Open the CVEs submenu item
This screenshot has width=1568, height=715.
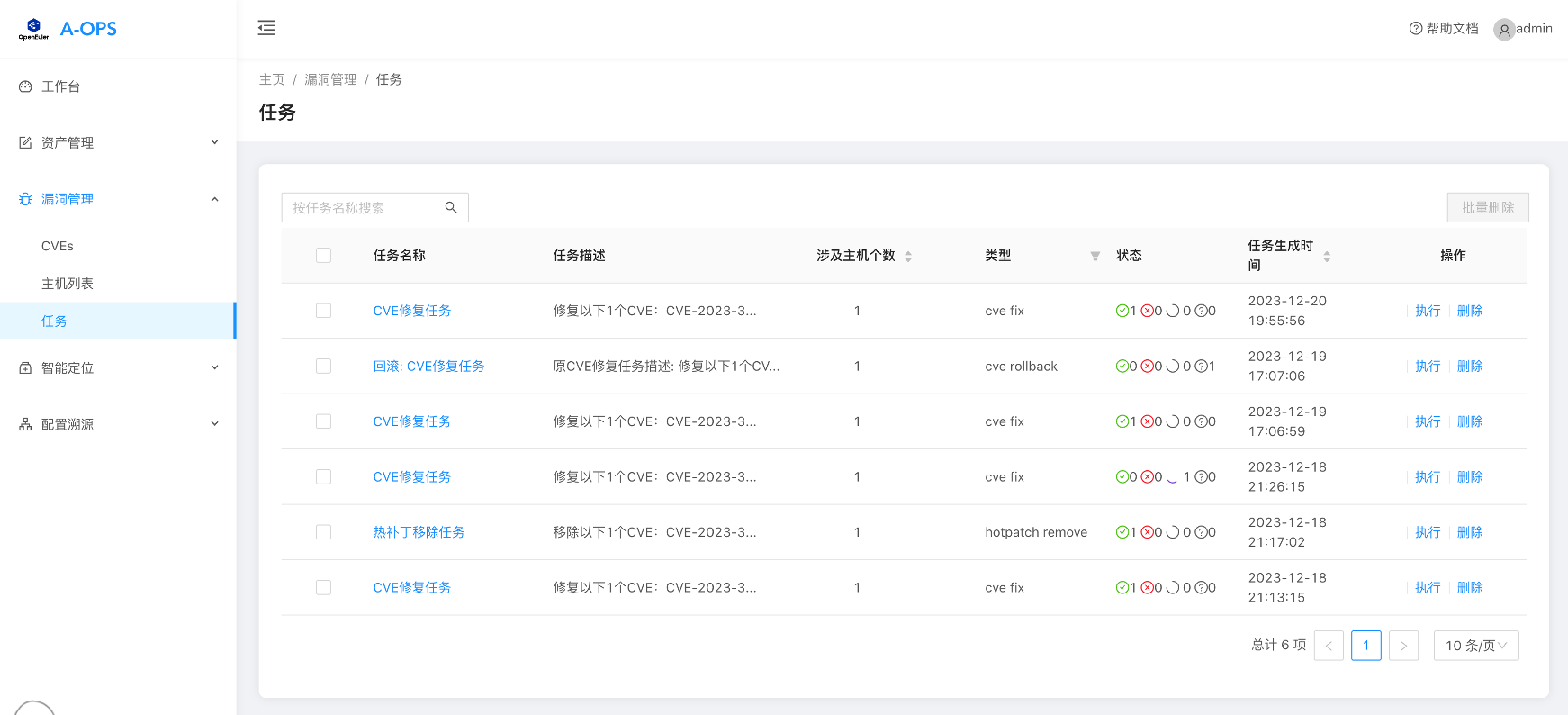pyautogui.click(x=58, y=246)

------------------------

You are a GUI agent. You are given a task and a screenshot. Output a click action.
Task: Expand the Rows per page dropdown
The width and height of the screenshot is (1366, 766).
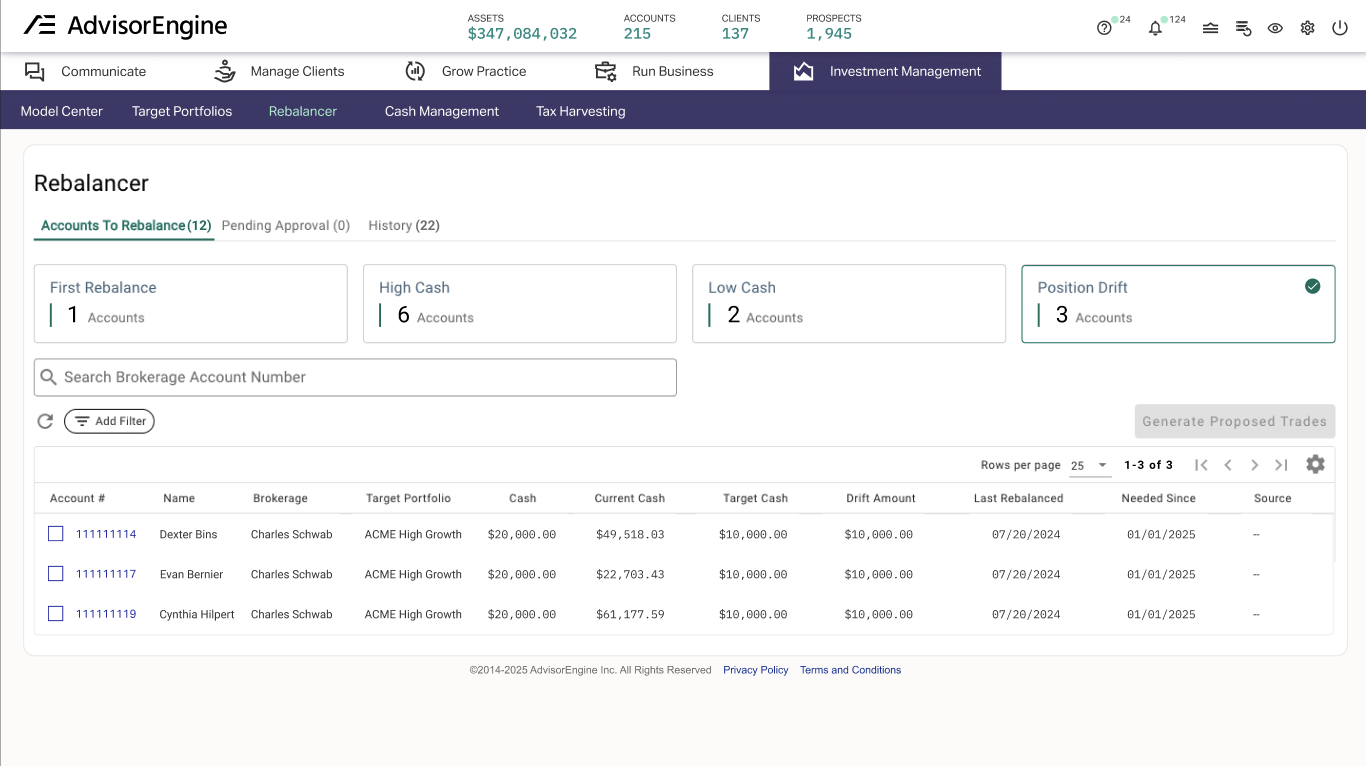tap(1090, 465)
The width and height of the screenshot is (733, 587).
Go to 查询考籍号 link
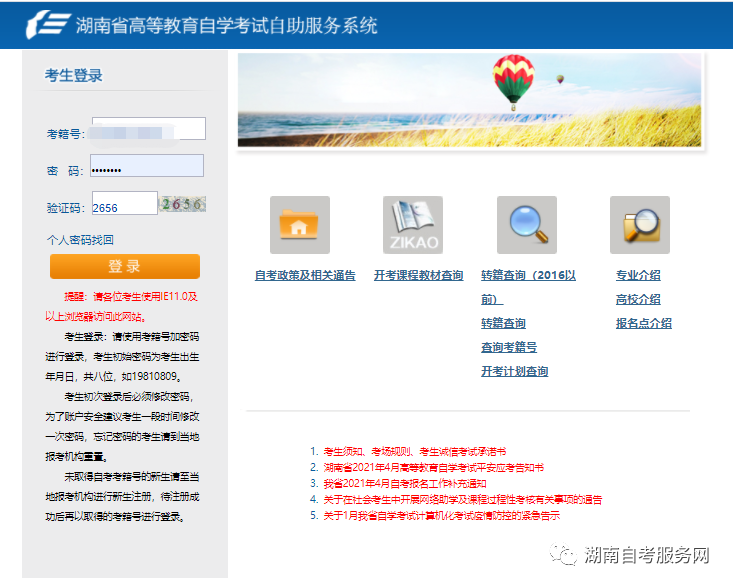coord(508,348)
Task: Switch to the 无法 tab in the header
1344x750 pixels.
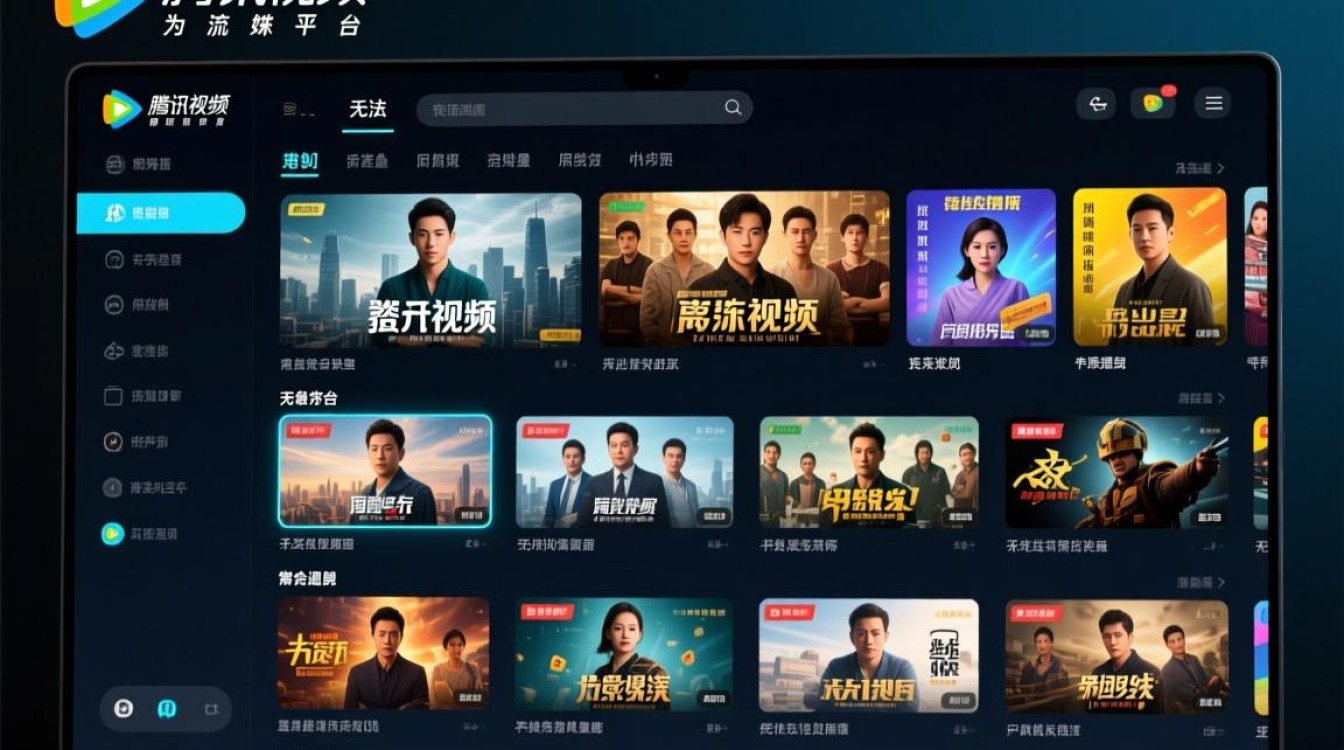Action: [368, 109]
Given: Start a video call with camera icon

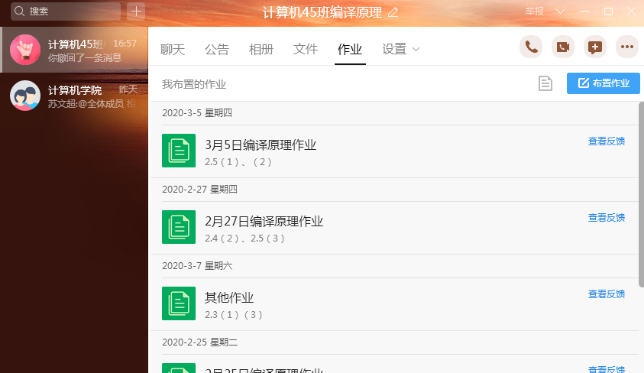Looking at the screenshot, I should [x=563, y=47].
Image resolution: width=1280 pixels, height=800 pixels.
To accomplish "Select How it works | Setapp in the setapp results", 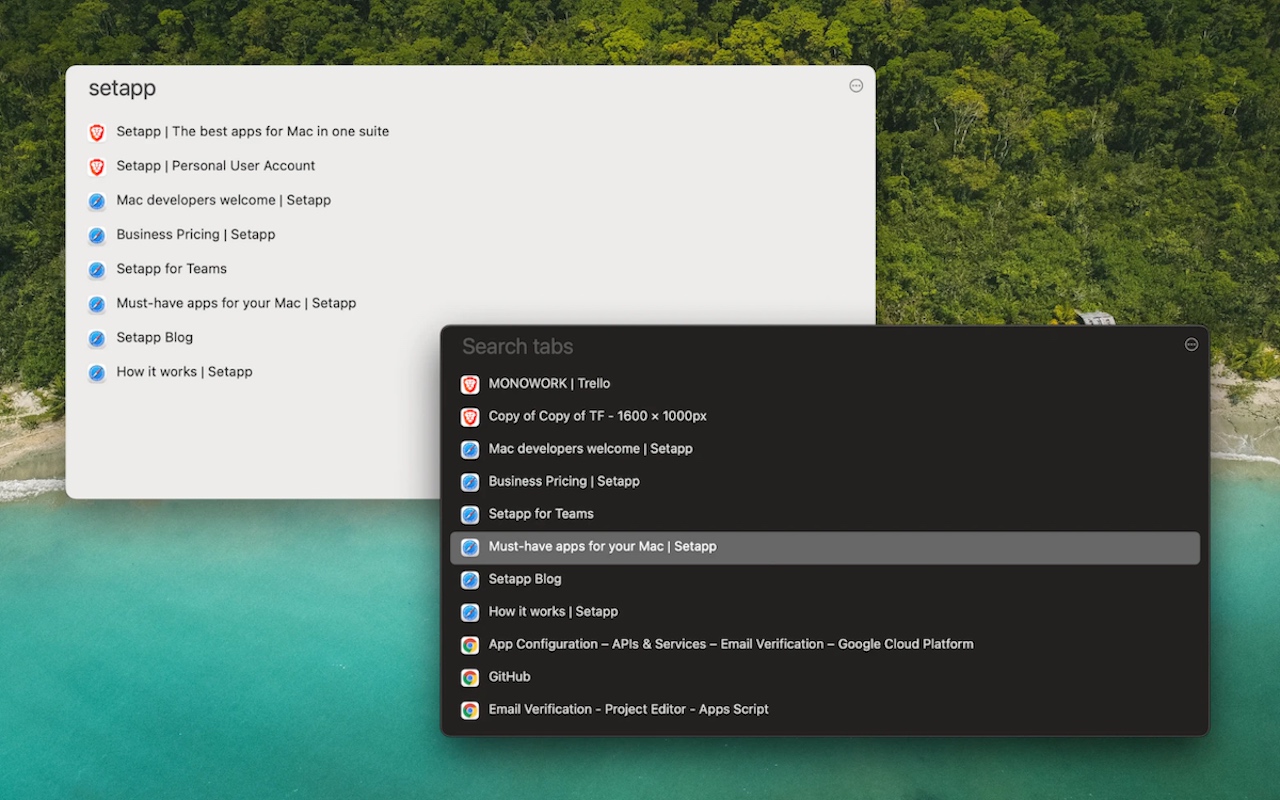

------------------------

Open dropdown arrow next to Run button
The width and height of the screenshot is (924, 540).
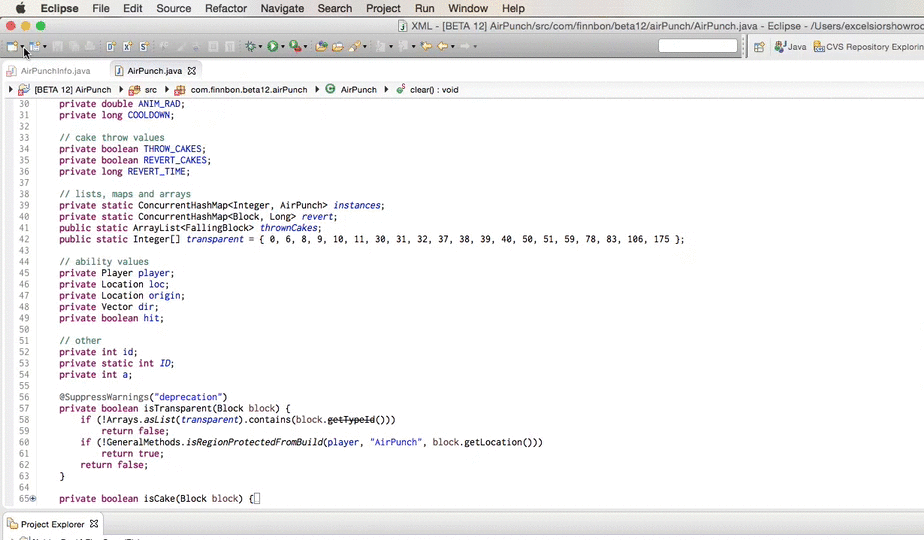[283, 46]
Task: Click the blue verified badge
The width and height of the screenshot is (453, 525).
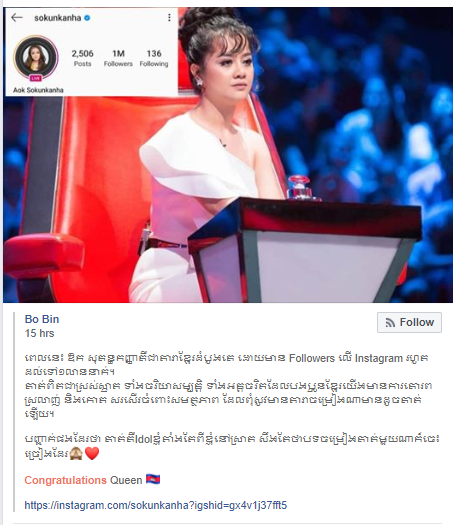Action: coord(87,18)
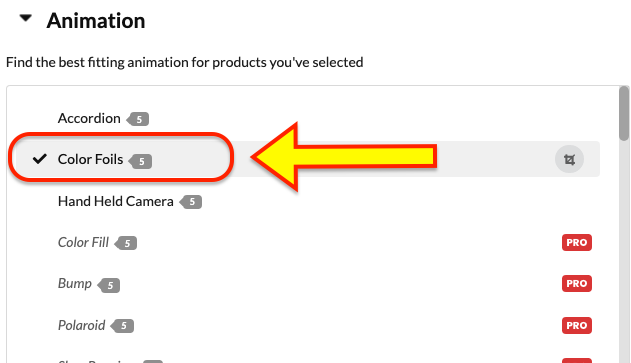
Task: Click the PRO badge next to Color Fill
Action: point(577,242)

------------------------

Taking the records above as input, show every line in which the word "Open" is present.

Output for this task:
Open the CVEs submenu item
Open dropdown arrow next to Run button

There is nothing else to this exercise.